Michael Lustig (Electrical Engineering and Computer Sciences, College of Engineering, UC Berkeley)
Thursday, 30.12.2010, 11:30
Magnetic Resonance Imaging has revolutionized diagnostic medicine. It is an excellent tool for disease diagnosis and monitoring, offering superb soft tissue contrast and high anatomic resolution; unlike computed tomography (CT), it lacks of ionizing radiation. However MRI suffers from several shortcomings, one of which is the inherently slow data acquisition. This has limited the penetration of MRI to applications that require sharp images of fast moving small body parts, such as angiography, cardiovascular imaging, imaging small children and fetal imaging.
To overcome this limitation, many methods for fast imaging by reduced sampling have been proposed. These are based on exploiting various redundancies in the data. Parallel Imaging is the most noteworthy. It is a well-established accelerated imaging technique based on the spatial sensitivity of array receivers. Compressed sensing is an emerging accelerated imaging based on the compressibility of medical images. Synergistic combination of parallel imaging and compressed sensing offers much higher acceleration and better quality imagery.
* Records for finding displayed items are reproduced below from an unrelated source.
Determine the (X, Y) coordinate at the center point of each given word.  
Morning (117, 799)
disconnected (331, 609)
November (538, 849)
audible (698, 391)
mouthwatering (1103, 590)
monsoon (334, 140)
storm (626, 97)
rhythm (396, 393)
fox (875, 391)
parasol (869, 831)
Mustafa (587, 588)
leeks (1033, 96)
For the last two years, we have been experimenting with applying compressed sensing parallel imaging for MR body imaging of pediatric patients. It is a joint-effort by teams from UC Berkeley, Stanford University and GE Healthcare. The talk aims to summarize our experience so far. I will start with some background on MR imaging, parallel imaging and compressed sensing MRI. I will then turn to describe our unique approach of data acquisition and reconstruction, our implementation on parallel processors (multi-core and GPGPU), applications and clinical studies. Our approach is implemented and installed at Lucile Packard Children's Hospital at Stanford. So far, it is the first and only place in the world in which compressed sensing is routinely used in clinical practice. We can routinely achieve clinical quality reconstructions of body pediatric MR, at more than 8-fold acceleration. These are reconstructed and displayed in about a minute using our GPU-based parallel processing reconstruction.
Time permitting I will also describe some recent advances in parallel imaging that leads to interesting low-rank structured matrix completion problems.